> [Tâches à réaliser]:
1 > Dans le texte sur le BTP au Sénégal, à quel montant la dette intérieure de l'État envers les entreprises du secteur est-elle chiffrée ?
2 > Recopiez sans rien modifier le passage du texte sur le BTP au Sénégal qui commence par « AFRICALEADNEWS – (Sénégal) » et se poursuit jusqu'à « Publics au Sénégal. ».

> [Texte extrait]:

AFRICALEADNEWS – (Sénégal) Le président du SNBTP, Abdel Kader Ndiaye, a tiré la sonnette d’alarme sur la « crise » que traverse le secteur du Bâtiment et des Travaux Publics au Sénégal.
Le BTP, qui représente 7 % du PIB et 600 000 emplois (directs et indirects), est essentiel à la croissance économique et sociale du pays.
Après une croissance de 23 % en 2023, le secteur connaît un ralentissement en 2024, suivi d’une « chute libre » d’activité en 2025. La principale cause de cette crise est l’accumulation de la dette intérieure de l’État envers les entreprises du BTP, chiffrée à plus de 350 milliards de francs CFA. M. Ndiaye prévient que si cette dette n’est pas apurée, le « pacte national de stabilité sociale » risque de voler en éclats, menaçant la survie des entreprises et les emplois.
La mesure jugée la plus urgente est l’apurement intégral de la dette due par l’État pour restaurer la résilience des entreprises. Le syndicaliste propose de lever toutes les contraintes d’arrêt et de suspension des chantiers pour sauver les emplois menacés. Il suggère également de faciliter le financement des entreprises et des ménages (prêts à taux zéro pour le logement).

> [Extrait des données]:
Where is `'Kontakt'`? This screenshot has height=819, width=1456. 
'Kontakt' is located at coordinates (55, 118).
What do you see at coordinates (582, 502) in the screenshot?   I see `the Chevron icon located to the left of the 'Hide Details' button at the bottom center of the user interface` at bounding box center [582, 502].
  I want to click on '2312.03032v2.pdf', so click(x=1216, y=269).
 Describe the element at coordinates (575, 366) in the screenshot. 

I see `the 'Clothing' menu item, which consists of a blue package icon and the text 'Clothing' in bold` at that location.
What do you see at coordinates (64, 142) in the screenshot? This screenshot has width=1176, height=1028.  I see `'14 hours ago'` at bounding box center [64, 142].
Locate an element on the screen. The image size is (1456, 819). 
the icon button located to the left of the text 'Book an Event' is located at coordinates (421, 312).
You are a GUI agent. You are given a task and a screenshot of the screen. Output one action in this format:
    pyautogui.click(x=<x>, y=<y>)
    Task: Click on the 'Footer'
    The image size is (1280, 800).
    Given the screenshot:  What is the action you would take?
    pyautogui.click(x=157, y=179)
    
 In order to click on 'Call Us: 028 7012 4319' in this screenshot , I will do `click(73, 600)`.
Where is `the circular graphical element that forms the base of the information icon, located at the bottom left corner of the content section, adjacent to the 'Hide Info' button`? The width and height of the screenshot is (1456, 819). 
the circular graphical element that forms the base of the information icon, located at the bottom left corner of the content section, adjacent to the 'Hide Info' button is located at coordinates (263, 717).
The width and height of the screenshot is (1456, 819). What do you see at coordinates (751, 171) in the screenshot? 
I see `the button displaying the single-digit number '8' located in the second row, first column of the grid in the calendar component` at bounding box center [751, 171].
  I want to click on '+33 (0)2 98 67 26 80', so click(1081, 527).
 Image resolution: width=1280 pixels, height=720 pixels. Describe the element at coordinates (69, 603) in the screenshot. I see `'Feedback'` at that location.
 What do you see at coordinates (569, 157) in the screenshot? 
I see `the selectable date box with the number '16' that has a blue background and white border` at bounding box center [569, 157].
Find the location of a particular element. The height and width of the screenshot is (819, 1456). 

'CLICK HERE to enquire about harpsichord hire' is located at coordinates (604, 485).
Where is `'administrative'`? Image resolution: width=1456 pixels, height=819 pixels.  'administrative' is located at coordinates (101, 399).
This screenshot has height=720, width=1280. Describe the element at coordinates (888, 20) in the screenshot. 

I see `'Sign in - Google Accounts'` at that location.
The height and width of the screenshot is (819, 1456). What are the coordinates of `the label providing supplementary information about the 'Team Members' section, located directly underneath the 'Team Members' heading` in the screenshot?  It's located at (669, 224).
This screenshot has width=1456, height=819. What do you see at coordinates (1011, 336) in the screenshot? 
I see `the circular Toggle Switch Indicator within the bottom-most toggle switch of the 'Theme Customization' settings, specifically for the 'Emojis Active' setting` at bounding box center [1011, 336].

> [Réponses aux tâches]:
1 > Elle est chiffrée à plus de 350 milliards de francs CFA.

2 >
AFRICALEADNEWS – (Sénégal) Le président du SNBTP, Abdel Kader Ndiaye, a tiré la sonnette d’alarme sur la « crise » que traverse le secteur du Bâtiment et des Travaux Publics au Sénégal.